Drug Abuse in Children and Adolescents
Study Design: Survey
Population sample: Cross-section of randomly selected students (ages 12 to 18) from public and private schools from all fifty states
Prescription drug use
Survey method: Series of demographic questions, yes/no questions about prescription drug use and abuse, illegal drug use and abuse, and attitudinal drug survey, scaled 1 (disagree strongly) to 5 (agree strongly)
Explanation of methods
Prescription drug abuse is on the rise amongst adolescents today. Rates of marijuana use, once the drug of choice of young teens, are now rapidly being overtaken by rates of drug use and abuse (Teens and prescription drugs, 2007, Office of Drug National Drug Control Policy, p.4). Teens are more likely to get addicted than adults to these medications, despite the fact that many of the medications that are abused are only prescribed for adults, such as prescription opiates. Anecdotally, it is suggested that a desire for 'getting high' has little to do with this spike in abuse, rather teens are using these drugs to self-medicate through the acts of daily life, such as coping with school pressures, dealing with anxiety, staying up to work on homework late into the night, and sleeping (Teens and prescription drugs, 2007, Office of Drug National Drug Control Policy, p.5).

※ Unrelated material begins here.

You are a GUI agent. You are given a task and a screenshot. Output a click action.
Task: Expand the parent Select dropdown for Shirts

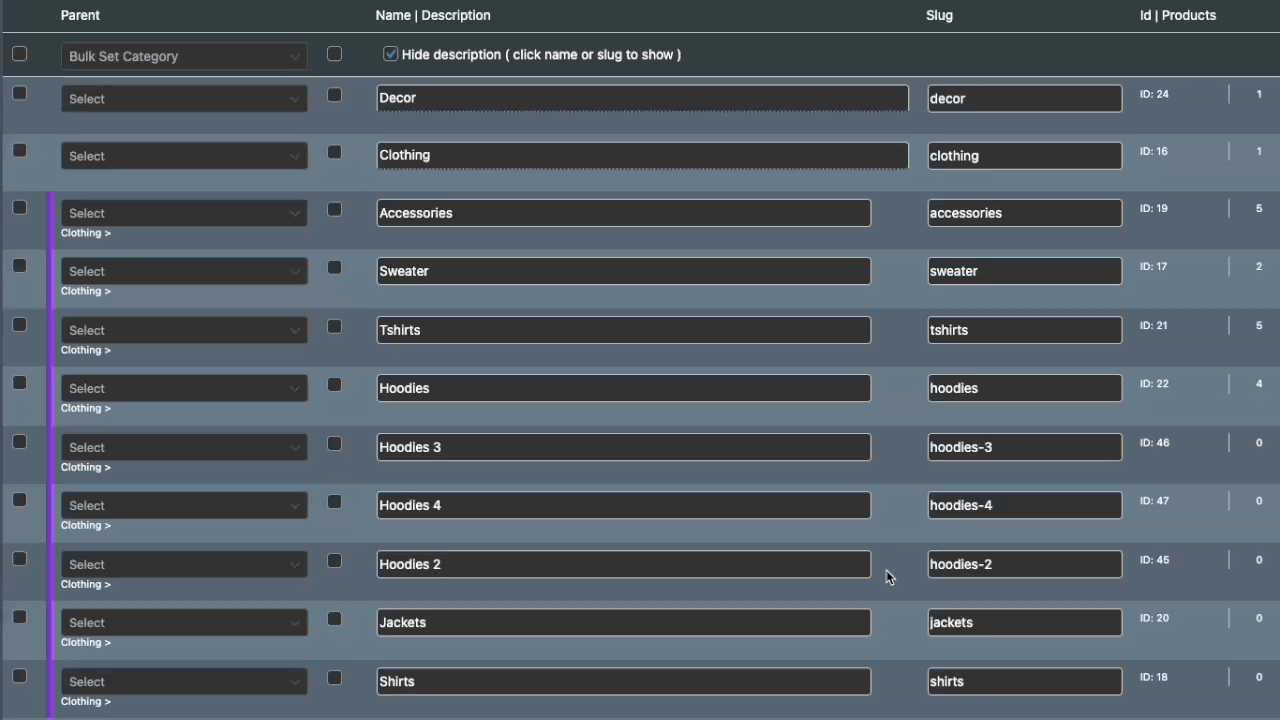point(184,681)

Designing an effective descriptive research study to shed light upon this disturbing trend could deploy a variety of methods, but a survey would gage the widest selection of students and allow for some demographic 'control' of errors through the largeness of the numbers selected. Questions the study could address would involve the demographics of the typical abuser of prescription drugs, types of prescription drugs abused, extent to which the drugs were used (length of time of abuse and frequency), and also usage rates of prescription drugs in the household at large. A final question might be if prescription and illegal drug use are correlated to any degree. In other words, do teens of a certain profile gravitate towards one or the other and if so, why? Again, only surveying a large amount of users and non-users could provide insight into this problem.
A cross-section of confidential surveys submitted to teens across the nation ages 12 to 17 would first solicit information about age, gender, household income, race, GPA, rates of use of prescription and illegal drugs for non-medical purposes, and also drug use of parents in the home for legal and illegal purpose. It might be expected that prescription drug abusers were of a higher income level than users of solely illegal substances, although it is unclear from previously existing literature that nonusers are from a higher demographic group than abusers of prescription medications alone.
In terms of specific drugs used, stimulant medications like Ritalin and Adderall might be attractive to students with high GPAs and high levels of expressed achievement given that these drugs enable students to study longer, rather than to 'check out' of reality (Harmon 2005, p.1). These students might also have more compunction or logistical difficulties in obtaining hard or soft illegal drugs, but still have access to prescription medication from their parents' medicine chests or from the medicine supply of friends who do not use all of their prescribed painkillers or ADHD medication.
While previous studies have indicated that parental use of prescription drugs facilitates addiction through availability, it would also be valuable to see if parental use of such drugs normalizes seeking pharmaceutical solution to problems on a psychological level. This could be determined through an attitudinal questionnaire following the fill-in-the-blank yes/no demographic questionnaire in the survey. The attitudinal questionnaire can prompt agreement to disagreement with statements on a 1-5 scale such as: "Because they are prescribed by doctors to some people, prescription medications are not as dangerous as illegal drugs." "I feel less guilty about taking prescription drugs, even though they are not prescribed to me, because they are not illegal for everyone." Or "I feel that because my parents take these drugs, they cannot be entirely bad for me."